Every one a loser
What an election this has been. Each of the main parties seems to have lost. New Labour has lost. Whole swathes of England have turned blue. Yet, despite the enormity of the errors of New Labour, the Tories have not had the runaway victory you might have expected of any electable opposition. The reasons are clear. They were, in so many ways, an opposition only in name. When it came to New Labour's biggest mistakes - Iraq, Afghanistan, the banks, the blind worship of markets - the Tories were not even an opposition in name. Mostly they were there egging our misguided leaders on. As for the Liberal Democrats, there is no argument. They too have lost. In short we have elected a bunch of losers.
What will come out of this? Dr Grumble thinks that our next Prime Minister, whoever that may be, will find himself drinking from a poisoned chalice. Things may seem bad now but they are only going to get worse. How much worse how quickly remains to be seen. Inevitable though it is, the next administration will have to take the blame for the consequences of the stringent measures they will have to impose. What will the consequences be? It will depend. If the Conservatives dominant the next government will New Labour regroup? Will they recognise the mistakes they have made? Will they make some clear blue water by inching themselves to the left? Could we hope for some of the principles, valued now only in the devolved nations, to be brought back? Or, with all these swathes of blue in England, are the parties going to go on drifting further and further to the right so that England becomes more and more like America and less and less like our European neighbours?
4 comments:
How about posting the other map of election results where every constituency is sized in proportion to population within? The map goes from being sheer blue to being fairly even in colour because the Tories dominate in rural areas with much lower population.

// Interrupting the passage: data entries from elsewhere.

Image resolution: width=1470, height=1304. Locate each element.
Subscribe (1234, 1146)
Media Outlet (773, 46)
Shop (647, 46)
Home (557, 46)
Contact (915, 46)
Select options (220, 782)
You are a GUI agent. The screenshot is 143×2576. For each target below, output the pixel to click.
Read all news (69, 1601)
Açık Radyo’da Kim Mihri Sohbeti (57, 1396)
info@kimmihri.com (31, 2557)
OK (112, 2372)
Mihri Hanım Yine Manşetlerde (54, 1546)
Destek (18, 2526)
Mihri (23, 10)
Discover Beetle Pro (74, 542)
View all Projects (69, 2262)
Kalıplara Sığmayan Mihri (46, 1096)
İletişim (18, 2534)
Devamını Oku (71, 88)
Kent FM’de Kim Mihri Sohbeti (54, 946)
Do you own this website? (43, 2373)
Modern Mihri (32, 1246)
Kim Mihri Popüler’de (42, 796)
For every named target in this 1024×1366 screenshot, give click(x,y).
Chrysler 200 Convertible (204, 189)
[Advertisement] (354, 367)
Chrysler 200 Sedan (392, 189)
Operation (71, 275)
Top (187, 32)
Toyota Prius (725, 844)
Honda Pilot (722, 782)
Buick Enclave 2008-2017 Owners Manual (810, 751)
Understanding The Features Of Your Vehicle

Come on, don't draw your conclusion from a horribly biased map. 70% of the electorate voted for left wing parties!
I am glad to say that I agree that the map is misleading for the reasons that you say, Simon.
Your point also justifies a Labour/LibDem coalition which one could claim would have more democratic justification than a Tory/LIbDem arrangement.
I must have missed the bit where labour and the lib dems were left wing parties. Labour is most definitely a centrist party, and the lib dems perhaps slightly left of centre.
The original point about them all being a bunch of losers is very true and one I had not thought of.
It a fair point, Guthrie. Some of us think in the past.